Doors at 8 pm; Film at 8:30 pm
Free
Ashkenaz provides the free movie, and popcorn will be available to purchase for proper movie night ambience, as we celebrate the 50th anniversary of the Summer of Love, and share in watching one of the great documentary films about that season: the American Experience film “Summer of Love.” Made for San Francisco’s KQED-TV, “Summer of Love” was written, produced and directed by the late, award-winning Berkeley documentarist Gail Dolgin and Vicente Franco
First aired in 2007 to mark the 40th anniversary, “Summer of Love” is narrated by acclaimed actor David Ogden Stiers, and explores the beginnings of the “hippie invasion” of San Francisco’s Haight-Ashbury district in the summer of 1967.
We hear from a plethora of witnesses, from Peter Coyote and Theodore Roszak (author of “The Making of a Counter Culture”), to runaway girls on the street, the Grateful Dead, San Francisco mayor Jack Shelley and state assemblyman Willie Brown, among many participants in that summer experience. The Dead play on Haight Street, tour bus drivers narrate the hippie tour and their riders comment on what they see. A community forms out of countless individuals, the arts thrive, youth finds freedom of lifestyles, the Establishment reacts.
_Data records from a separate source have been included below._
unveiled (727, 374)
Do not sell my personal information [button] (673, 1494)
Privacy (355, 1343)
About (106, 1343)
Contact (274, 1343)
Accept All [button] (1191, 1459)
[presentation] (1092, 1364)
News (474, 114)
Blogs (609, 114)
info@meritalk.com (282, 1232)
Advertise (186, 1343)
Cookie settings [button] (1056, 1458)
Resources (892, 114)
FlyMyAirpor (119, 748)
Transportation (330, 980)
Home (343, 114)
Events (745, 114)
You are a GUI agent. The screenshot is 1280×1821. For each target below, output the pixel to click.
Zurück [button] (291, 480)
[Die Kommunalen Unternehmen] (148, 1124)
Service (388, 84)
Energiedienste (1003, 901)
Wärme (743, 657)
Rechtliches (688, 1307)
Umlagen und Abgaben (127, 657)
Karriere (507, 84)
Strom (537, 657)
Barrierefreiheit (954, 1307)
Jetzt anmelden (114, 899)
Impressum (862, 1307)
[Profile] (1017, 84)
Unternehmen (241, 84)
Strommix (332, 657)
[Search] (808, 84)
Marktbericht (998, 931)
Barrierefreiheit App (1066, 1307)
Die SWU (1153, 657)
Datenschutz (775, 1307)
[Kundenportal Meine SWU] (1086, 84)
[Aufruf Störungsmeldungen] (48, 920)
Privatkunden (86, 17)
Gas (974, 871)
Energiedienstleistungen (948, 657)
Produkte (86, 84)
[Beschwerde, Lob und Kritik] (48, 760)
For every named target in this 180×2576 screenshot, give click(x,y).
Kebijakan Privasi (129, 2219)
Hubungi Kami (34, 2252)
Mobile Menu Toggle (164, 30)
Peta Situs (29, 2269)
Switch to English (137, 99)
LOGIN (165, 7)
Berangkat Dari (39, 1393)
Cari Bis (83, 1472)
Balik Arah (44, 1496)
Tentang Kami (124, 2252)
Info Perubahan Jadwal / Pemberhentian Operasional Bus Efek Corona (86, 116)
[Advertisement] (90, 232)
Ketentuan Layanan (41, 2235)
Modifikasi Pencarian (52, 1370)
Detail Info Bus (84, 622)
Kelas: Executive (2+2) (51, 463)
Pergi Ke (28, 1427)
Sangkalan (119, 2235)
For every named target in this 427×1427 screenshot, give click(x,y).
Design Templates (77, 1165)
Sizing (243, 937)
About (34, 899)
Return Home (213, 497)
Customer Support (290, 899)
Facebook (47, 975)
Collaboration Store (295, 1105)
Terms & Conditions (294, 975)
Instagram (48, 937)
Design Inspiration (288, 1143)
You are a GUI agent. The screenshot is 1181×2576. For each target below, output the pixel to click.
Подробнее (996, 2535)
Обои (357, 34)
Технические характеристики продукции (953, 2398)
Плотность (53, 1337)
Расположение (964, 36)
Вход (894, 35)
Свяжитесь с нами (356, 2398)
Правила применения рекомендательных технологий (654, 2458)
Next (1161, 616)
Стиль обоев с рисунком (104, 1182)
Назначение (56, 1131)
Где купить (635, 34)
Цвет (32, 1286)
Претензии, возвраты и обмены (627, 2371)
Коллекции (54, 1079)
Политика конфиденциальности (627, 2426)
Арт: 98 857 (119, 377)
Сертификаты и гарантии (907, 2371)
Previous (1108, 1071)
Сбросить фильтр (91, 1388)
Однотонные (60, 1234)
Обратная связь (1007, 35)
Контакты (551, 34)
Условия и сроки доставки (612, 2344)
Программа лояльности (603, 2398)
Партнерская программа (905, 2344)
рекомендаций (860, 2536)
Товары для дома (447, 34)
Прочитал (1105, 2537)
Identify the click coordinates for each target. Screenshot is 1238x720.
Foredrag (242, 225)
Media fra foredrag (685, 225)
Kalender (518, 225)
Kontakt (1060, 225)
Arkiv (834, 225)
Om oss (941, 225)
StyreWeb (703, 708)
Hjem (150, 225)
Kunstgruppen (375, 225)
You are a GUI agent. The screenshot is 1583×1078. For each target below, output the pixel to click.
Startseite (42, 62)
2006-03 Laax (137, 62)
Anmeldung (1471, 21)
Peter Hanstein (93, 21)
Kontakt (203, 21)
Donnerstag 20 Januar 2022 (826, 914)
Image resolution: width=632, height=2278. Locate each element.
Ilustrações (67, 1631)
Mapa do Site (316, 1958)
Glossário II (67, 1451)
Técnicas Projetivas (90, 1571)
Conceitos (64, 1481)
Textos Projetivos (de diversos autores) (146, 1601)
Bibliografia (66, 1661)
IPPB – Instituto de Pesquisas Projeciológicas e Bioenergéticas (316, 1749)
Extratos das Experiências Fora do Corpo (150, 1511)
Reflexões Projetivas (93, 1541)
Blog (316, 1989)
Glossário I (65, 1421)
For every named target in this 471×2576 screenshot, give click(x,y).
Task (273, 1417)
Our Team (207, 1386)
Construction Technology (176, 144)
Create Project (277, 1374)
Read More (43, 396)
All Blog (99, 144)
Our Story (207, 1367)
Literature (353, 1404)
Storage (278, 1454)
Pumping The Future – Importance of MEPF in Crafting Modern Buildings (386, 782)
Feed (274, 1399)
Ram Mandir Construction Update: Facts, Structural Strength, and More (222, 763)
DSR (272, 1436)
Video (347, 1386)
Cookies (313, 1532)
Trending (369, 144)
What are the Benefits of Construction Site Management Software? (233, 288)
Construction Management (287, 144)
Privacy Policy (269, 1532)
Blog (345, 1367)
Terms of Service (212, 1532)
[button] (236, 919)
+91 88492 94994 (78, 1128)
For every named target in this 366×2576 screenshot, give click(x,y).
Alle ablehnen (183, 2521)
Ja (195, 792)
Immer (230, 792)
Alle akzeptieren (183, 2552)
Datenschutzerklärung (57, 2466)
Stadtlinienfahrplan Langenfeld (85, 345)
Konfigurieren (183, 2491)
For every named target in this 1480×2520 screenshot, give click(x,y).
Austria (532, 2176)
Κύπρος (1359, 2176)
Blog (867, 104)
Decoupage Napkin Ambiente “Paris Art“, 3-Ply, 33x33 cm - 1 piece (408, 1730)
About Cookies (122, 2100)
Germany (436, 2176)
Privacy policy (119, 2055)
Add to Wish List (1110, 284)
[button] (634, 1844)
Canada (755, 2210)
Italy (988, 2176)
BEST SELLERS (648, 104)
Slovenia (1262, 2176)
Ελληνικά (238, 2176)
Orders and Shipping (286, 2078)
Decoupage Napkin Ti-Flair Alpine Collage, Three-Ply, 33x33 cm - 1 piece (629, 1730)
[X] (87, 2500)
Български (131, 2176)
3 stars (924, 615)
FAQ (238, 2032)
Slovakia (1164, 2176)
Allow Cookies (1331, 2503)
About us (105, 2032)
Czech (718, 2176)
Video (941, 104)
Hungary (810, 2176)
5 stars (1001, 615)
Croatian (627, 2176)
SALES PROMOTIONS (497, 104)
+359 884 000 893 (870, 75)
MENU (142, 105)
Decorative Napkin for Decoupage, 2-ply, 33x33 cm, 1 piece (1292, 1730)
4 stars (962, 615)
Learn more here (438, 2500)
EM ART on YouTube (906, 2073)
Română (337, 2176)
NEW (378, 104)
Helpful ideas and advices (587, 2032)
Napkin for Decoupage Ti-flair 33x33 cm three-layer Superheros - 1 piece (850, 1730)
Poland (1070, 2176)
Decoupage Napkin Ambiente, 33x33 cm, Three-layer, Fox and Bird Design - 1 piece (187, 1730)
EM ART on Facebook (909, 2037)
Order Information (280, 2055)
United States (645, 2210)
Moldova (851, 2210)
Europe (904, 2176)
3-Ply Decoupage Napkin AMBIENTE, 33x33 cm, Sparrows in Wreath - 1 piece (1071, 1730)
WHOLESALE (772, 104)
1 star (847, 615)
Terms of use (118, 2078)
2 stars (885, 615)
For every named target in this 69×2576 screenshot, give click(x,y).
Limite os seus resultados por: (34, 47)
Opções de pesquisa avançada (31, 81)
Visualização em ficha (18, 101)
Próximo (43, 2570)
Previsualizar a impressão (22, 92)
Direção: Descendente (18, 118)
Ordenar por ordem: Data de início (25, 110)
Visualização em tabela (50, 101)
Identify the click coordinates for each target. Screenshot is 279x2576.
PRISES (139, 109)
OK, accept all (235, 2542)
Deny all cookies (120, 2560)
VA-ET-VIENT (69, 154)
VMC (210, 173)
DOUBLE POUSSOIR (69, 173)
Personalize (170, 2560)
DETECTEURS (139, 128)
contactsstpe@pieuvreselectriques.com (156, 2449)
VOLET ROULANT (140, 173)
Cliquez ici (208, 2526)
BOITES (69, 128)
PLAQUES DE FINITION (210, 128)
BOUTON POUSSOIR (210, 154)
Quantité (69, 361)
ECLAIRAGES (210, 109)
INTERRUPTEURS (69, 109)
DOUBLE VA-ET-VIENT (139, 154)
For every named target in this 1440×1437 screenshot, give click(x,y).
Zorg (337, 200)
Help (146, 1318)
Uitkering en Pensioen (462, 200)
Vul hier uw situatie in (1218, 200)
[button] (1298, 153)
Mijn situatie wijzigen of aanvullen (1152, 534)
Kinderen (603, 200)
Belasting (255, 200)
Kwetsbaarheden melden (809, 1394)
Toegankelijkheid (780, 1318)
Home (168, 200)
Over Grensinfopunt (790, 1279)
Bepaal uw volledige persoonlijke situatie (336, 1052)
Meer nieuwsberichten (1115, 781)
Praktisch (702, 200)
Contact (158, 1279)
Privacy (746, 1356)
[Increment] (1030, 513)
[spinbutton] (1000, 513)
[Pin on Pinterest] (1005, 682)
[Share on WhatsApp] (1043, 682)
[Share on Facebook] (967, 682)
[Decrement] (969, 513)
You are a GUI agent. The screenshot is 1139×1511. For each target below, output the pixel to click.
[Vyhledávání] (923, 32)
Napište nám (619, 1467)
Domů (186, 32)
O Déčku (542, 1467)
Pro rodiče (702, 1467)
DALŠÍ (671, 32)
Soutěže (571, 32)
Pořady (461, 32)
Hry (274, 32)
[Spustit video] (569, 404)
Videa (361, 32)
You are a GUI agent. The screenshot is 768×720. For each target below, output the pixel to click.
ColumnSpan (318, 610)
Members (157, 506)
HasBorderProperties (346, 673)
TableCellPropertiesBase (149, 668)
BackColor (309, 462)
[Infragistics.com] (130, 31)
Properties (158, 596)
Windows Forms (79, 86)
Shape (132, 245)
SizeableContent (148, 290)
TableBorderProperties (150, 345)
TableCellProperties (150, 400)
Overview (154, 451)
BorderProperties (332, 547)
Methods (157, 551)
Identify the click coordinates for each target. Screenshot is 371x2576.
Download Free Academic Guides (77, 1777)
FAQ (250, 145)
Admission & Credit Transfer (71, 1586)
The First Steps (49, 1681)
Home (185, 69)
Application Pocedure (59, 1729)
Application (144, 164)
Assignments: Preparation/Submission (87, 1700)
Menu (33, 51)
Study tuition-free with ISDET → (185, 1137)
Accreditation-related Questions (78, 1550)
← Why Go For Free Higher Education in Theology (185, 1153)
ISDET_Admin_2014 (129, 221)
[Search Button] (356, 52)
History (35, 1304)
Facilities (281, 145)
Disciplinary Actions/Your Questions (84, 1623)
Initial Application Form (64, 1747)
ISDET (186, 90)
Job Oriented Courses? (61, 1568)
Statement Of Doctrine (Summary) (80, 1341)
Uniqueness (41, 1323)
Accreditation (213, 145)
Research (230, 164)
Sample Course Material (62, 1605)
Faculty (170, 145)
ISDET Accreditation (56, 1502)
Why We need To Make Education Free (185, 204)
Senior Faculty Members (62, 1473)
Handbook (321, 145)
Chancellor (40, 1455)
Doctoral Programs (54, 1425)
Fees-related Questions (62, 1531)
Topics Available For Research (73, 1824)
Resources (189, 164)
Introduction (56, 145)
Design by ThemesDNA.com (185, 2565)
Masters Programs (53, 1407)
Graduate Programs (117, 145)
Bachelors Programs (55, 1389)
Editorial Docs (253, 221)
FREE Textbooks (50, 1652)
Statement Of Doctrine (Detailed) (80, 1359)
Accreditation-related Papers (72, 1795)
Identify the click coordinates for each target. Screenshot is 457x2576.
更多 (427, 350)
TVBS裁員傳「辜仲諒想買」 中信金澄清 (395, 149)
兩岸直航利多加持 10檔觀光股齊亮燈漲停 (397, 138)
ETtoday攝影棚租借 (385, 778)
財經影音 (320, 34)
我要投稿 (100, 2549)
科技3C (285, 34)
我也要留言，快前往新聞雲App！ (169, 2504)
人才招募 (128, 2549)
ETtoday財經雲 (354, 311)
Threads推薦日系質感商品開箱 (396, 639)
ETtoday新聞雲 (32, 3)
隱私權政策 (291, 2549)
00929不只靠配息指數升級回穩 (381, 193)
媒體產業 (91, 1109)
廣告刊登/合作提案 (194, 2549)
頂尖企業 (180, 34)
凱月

The music, the images, the people who survived tell the story, with an array of archival film clips and photos rarely if ever screened, beginning with the January 20, 1967, Human Be-in in Golden Gate Park where a new generation found out they weren’t alone, through the summer, and into its aftermath as the original participants moved on, leaving the streets to overpopulation, drugs and crime. Nonetheless, the memory of the Summer of Love remains an ephemeral reminder of the hope for a different vision of the world, captured in this vivid film.